The driver classification issue burst on to the national scene when the House Transportation and Infrastructure Committee on May 5 held a hearing on the Los Angeles-Long Beach clean-truck programs and issues surrounding a possible amendment to federal preemption of transportation regulation.
As it turned out, the hearing had very little to do with those issues and “everything to do with economics and driver classification,” said Alex Cherin, a Long Beach attorney and counsel to the Harbor Trucking Association.
The issue reaches beyond the ports, however, since several industries that use independent contractors, especially trucking and courier companies, are targets.
Federal and state agencies are openly investigating the status of independent contractors with the assumption that tax revenues are being lost due to possible misclassification of workers, Roginson said.
For example, the Internal Revenue Service in February launched a nationwide misclassification audit campaign, and the U.S. Department of Labor in March requested $25 million for a multi-agency misclassification campaign.
If owner-operator drivers arere-classified as employees, harbor drayage companies face huge costs in terms of liability for minimum wages, overtime pay, and failure to pay worker’s compensation and employee benefits, Roginson said.

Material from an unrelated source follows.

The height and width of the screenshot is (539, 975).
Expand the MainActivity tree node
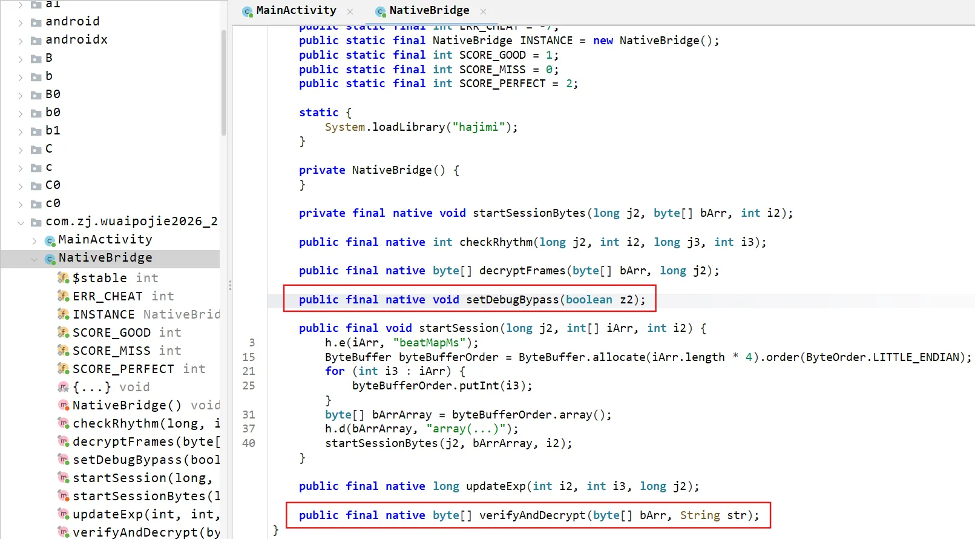(x=34, y=240)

Harbor trucking companies attempt to maintain an arm’s length relationship with owner-operators by allowing them to leeway on work rules, including allowing them to drive for whichever companies they choose, reject any job assignments they don’t want and determine work hours.
But many federal and state government agencies concerned about employee classification have varying definitions of what constitutes an independent contractor, Roginson said, and the issue is further complicated by the courts, which likewise vary in their definitions.
“It boils down to the smell test – the totality of circumstances,” he said.